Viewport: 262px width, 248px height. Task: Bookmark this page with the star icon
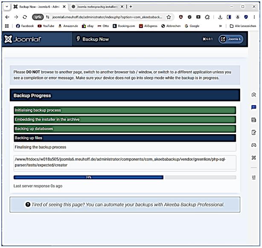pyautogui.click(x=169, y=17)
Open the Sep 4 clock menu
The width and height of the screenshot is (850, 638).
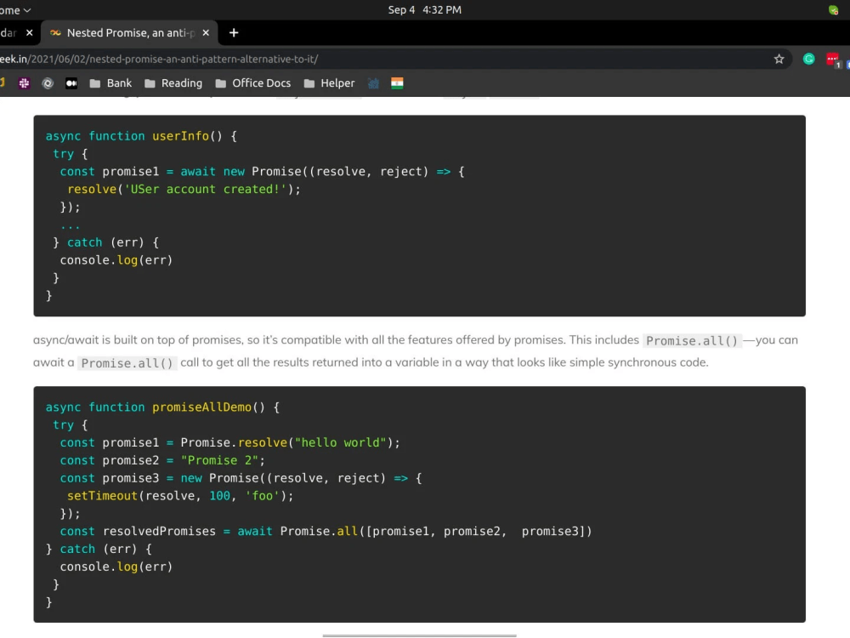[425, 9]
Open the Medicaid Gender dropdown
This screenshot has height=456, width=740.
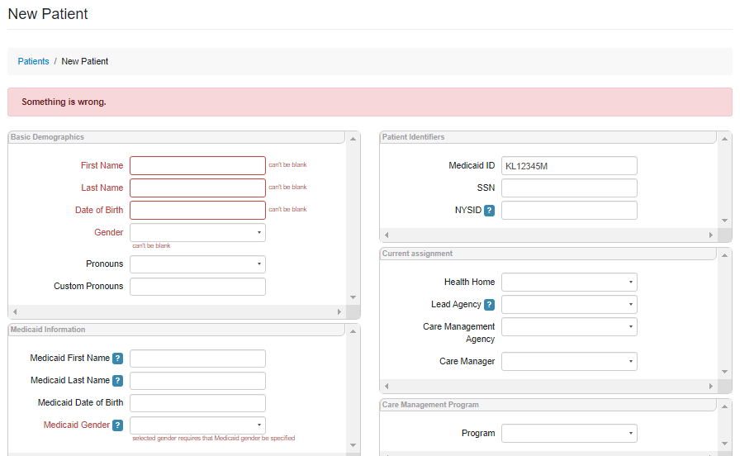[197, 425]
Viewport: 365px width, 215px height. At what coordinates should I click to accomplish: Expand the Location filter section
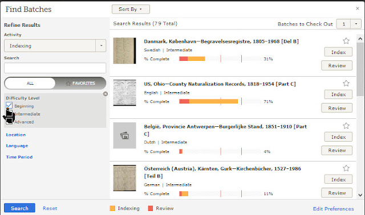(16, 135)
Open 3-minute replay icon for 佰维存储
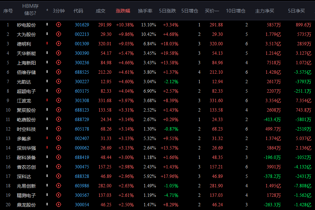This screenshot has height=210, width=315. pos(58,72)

* * *

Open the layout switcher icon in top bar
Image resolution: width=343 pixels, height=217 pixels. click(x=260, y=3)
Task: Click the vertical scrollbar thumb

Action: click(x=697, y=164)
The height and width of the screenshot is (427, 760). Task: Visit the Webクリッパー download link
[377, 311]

WORK REQUIRED: Retype, exactly and with no pictures, everything above from the line with "Viewport: 262px width, 248px" down to the line with "Open the Medicaid Gender dropdown", both included.

SOLUTION TO THIS EXERCISE:
Viewport: 262px width, 248px height. Task: Bookmark this page with the star icon
pyautogui.click(x=169, y=17)
Open the Sep 4 clock menu
The width and height of the screenshot is (850, 638).
[425, 9]
Open the Medicaid Gender dropdown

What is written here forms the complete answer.